This ensures frequently-accessed queries are always cached.

Cache Size and Eviction

Redis has a fixed memory limit. When the cache exceeds this limit, Redis evicts old entries using a policy (LRU, LFU, TTL-based).

# Redis configuration
REDIS_MAX_MEMORY = "2gb"
REDIS_MAX_MEMORY_POLICY = "allkeys-lru"  # Evict least-recently-used keys

Monitor cache hit rates and size:

redis-cli INFO stats | grep hit_rate
redis-cli INFO memory | grep used_memory

If hit rates drop below 70%, increase Redis memory or reduce query diversity.

Operational Quirks and Gotchas

The Async Query Timeout Trap

When async queries are enabled, Superset has two timeout settings:

QUERY_CELERY_TIMEOUT: How long Celery waits for a single query to complete (default 300 seconds).
SQLLAB_TIMEOUT: How long the browser waits for results before giving up (default 30 seconds).

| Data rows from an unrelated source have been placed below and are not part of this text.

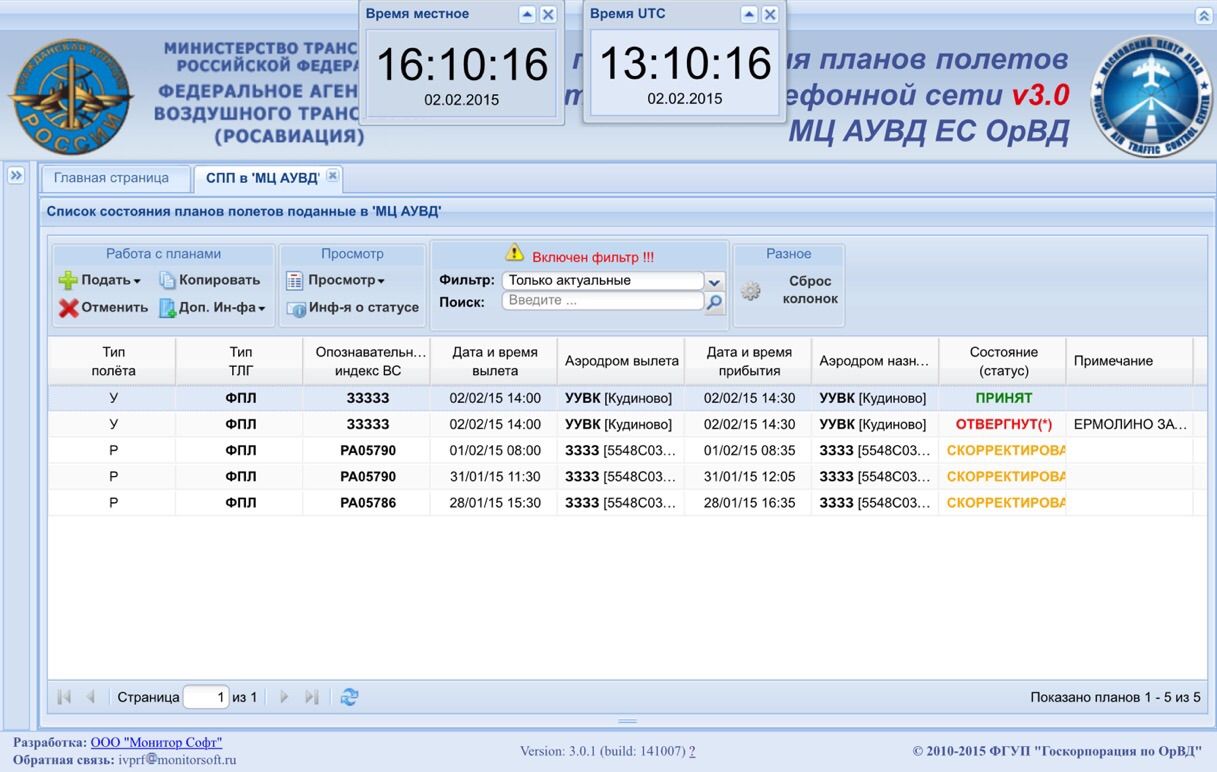Expand the Просмотр dropdown menu
1217x772 pixels.
tap(336, 281)
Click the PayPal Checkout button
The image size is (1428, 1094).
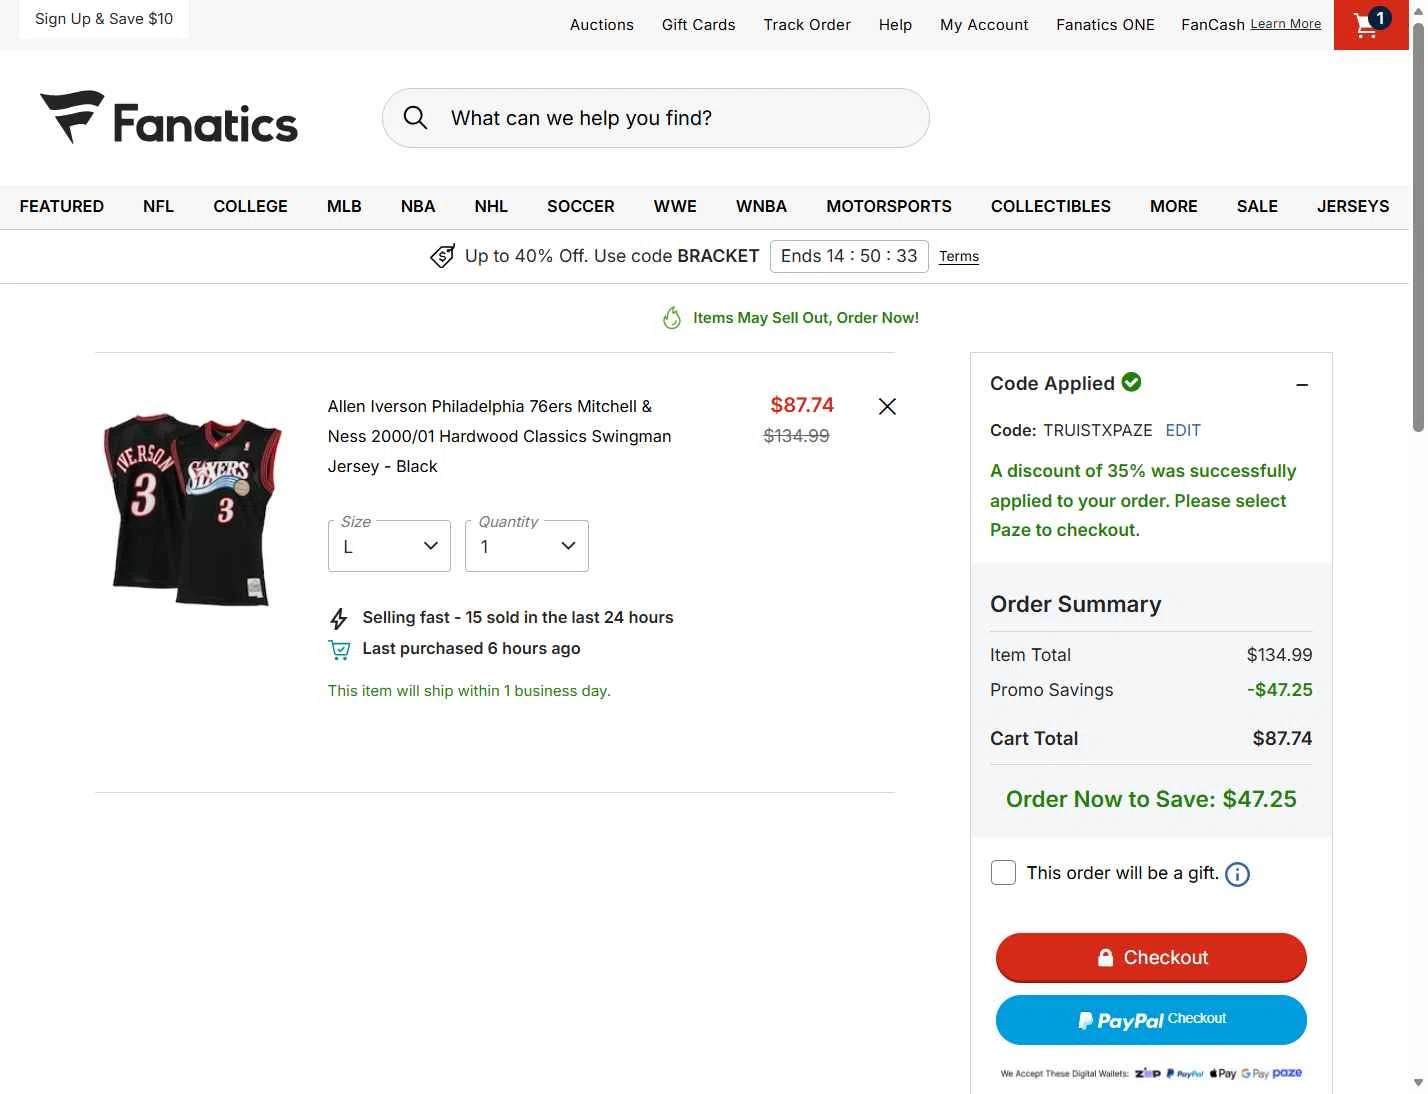[1151, 1020]
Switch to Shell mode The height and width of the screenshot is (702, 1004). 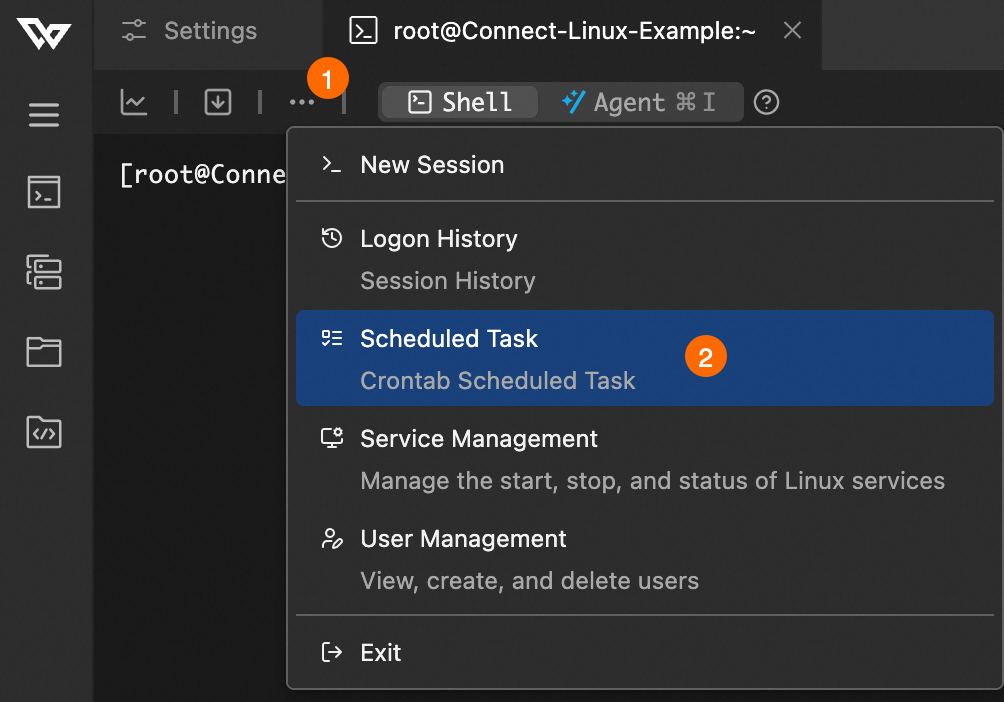[x=461, y=102]
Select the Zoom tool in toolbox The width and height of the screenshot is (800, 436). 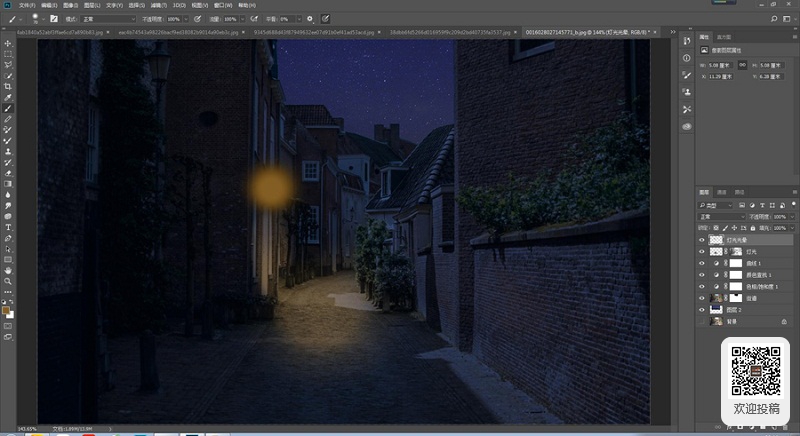[8, 281]
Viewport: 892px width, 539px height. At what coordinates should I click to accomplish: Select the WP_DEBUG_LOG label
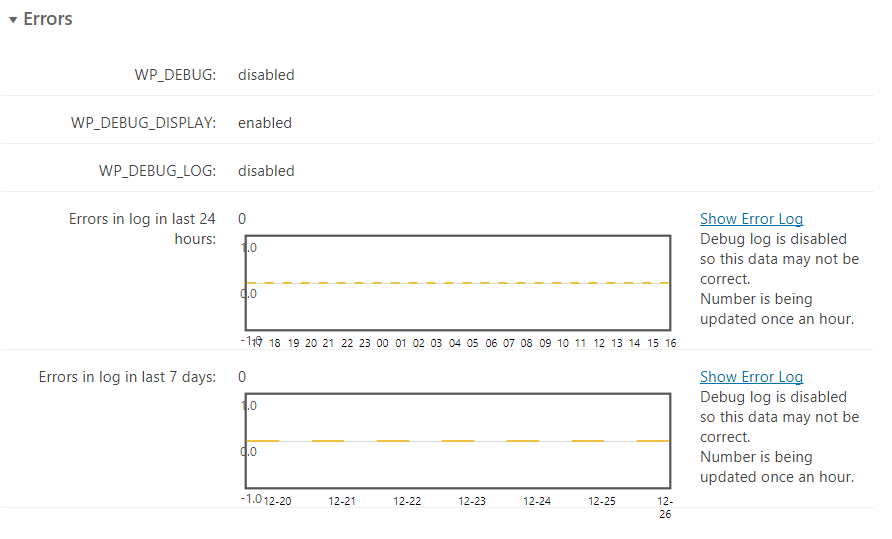(x=157, y=171)
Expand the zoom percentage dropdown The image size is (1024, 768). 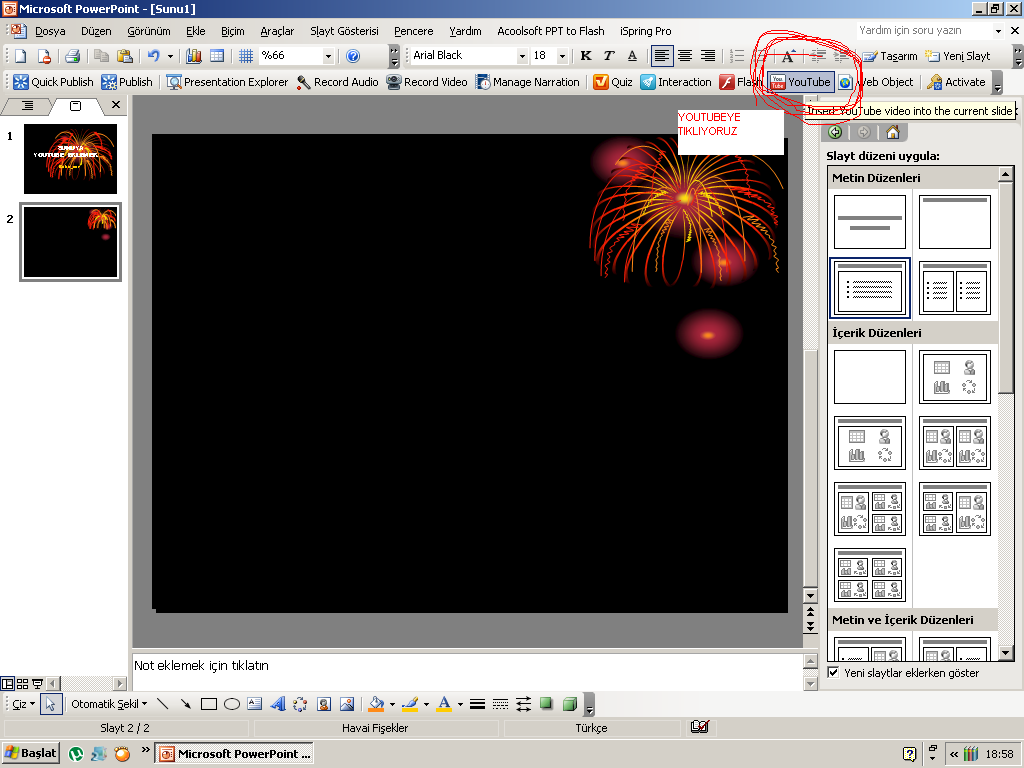pyautogui.click(x=328, y=56)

If a query takes longer than QUERY_CELERY_TIMEOUT, Celery kills it. If the user closes the browser before SQLLAB_TIMEOUT, Superset stops polling for results.

The gotcha: A query can complete in Celery (after QUERY_CELERY_TIMEOUT), but the user has already given up and closed the browser. The result is orphaned in Redis, consuming memory.

Solution: Set SQLLAB_TIMEOUT and QUERY_CELERY_TIMEOUT to the same value, or slightly longer.

Dataset Refresh and Permissions

When you refresh a Superset dataset (to pick up new columns from the underlying table), Superset scans the table schema. On very wide tables (1000+ columns), this can take minutes and lock the table.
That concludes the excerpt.